_Required tasks_
A. In the news article about the proposed resale store ordinance, what share of a store's business from reselling items would have made the owner subject to the fingerprinting and photographing requirements?
B. Continue the news article about the proposed resale store ordinance from its last sentence.

_Text passage_
The ordinance would have required owners of stores who generate more than 10 percent of their business from reselling items to fingerprint and photograph their customers and electronically send that and other transaction data to the police department. Each of those transactions would have to be accompanied by a fee, as well.
“I feel like I would be working for the police department if I did all of those things for them, and I’m not getting paid — I’m paying them,” Ritzi Reruns owner Sherry Hopkins said.
The police department and city legal staff drafted the ordinance to improve the database of resold items and sellers, citing the use of second-hand sellers by criminals who use them to “conceal their actions and transfer property quickly and easily.”
But several aldermen said they felt ambushed by the scope of the ordinance. Several of them said they were taken by surprise when language in the ordinance — drafted by the police and legal staffs and placed on the council agenda — went beyond mere electronic filing requirements.
“We feel it’s not a good ordinance at all,” said Alderman Jamie Howard, at-large.
Howard then moved to delete the item — meaning it will not come back before the city council unless it is significantly altered. That request passed unanimously.
Before the vote, the aldermen got an earful from angry constituents.
“You’re asking us to treat our customers like potential criminals, then pay the city to tell you about it,” said Mike Schad, owner of Video Games Etc.
Several business owners who are planning on either buying or building new stores in the city warned that they would pick up and move across the river or to Bettendorf if the council followed through with the proposed ordinance amendment.
“This amendment would put me out of business,” said Diana Glasper, owner of Vintage Baby.
To drive home her point about what she felt was the ridiculousness of the ordinance, she showed aldermen a baby rattle and tiny stuffed animal that would fall under the law’s definition of items that are “reportable transactions” and requiring fingerprinting from sellers.

_Source data_

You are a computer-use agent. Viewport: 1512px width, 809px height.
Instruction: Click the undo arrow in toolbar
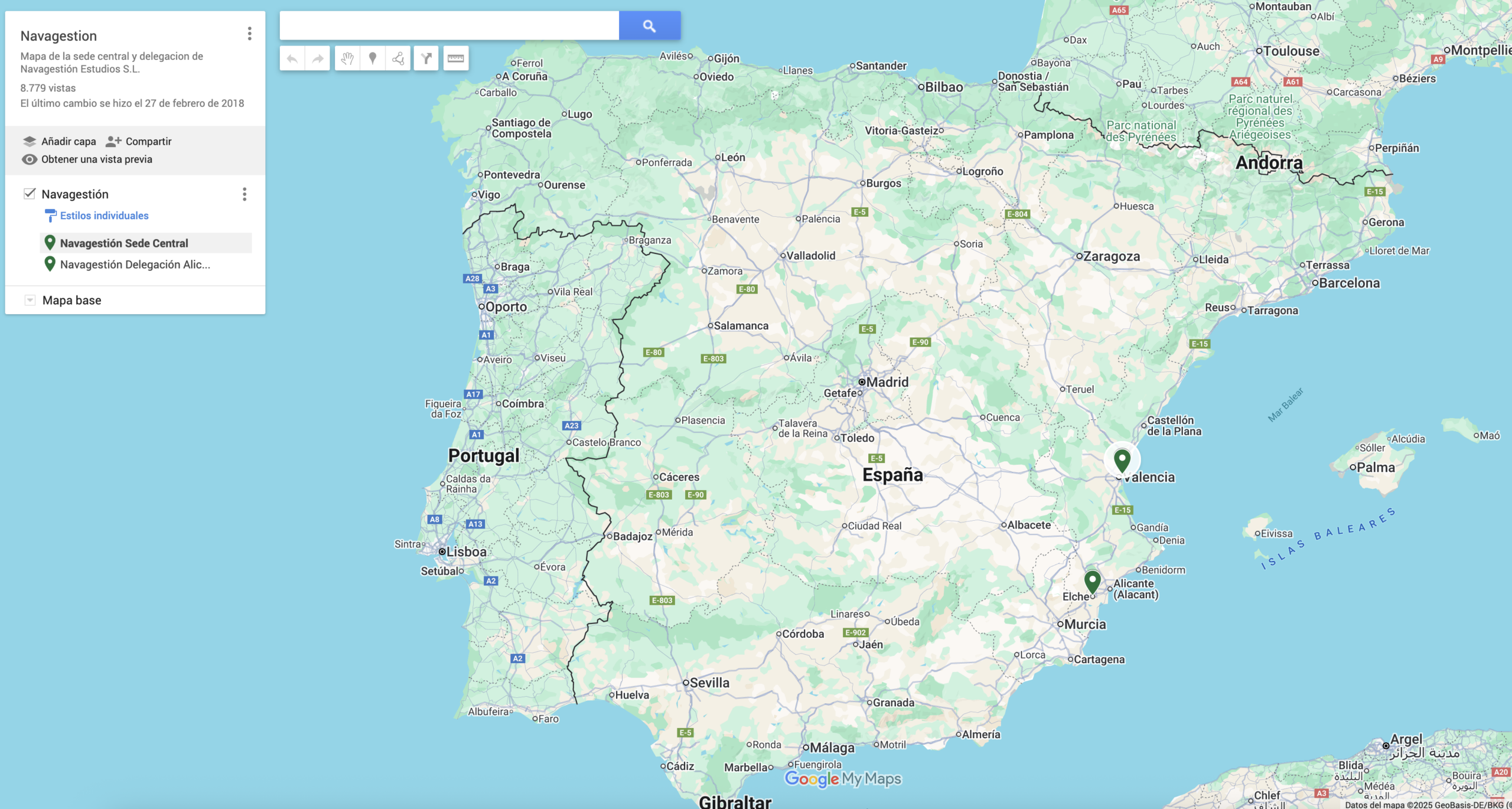292,58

_Responses per task_
A. More than 10 percent.

B.
“If this amendment passes, I will have to build a new building in a different city,” she said. “Davenport would lose my employees and my tax revenue.”
Colt Adams, a district manager of Mr. Money U.S.A. — with 50 stores in 10 states — said Davenport’s proposed ordinance was by far the most “aggressive and unreasonable” pawn and second-hand dealer ordinance he’d ever seen proposed.
“We’re not opposed to electronic reporting, but this will take business out of the city of Davenport,” said Adams, who works out of Des Moines. “The fact this is even being considered seems to suggest we are encouraging the sale of stolen items.”
Davenport police have acknowledged that the vast majority of second-dealers and those selling items to such stores are legitimate. However, creating a detailed database of items and sellers would help the department solve more crimes at a faster rate, police officials said.
After Tuesday’s vote, Police Chief Mike Bladel said the pawn reporting program will have to be reevaluated.
“We felt these stipulations were workable and reasonable, but apparently we have a lot of work to do to find common ground,” he said. “It’s critical we listen to these concerns.”
Bladel said creating a scaled back ordinance amendment, drafted with input from the business community, is still a goal of the department.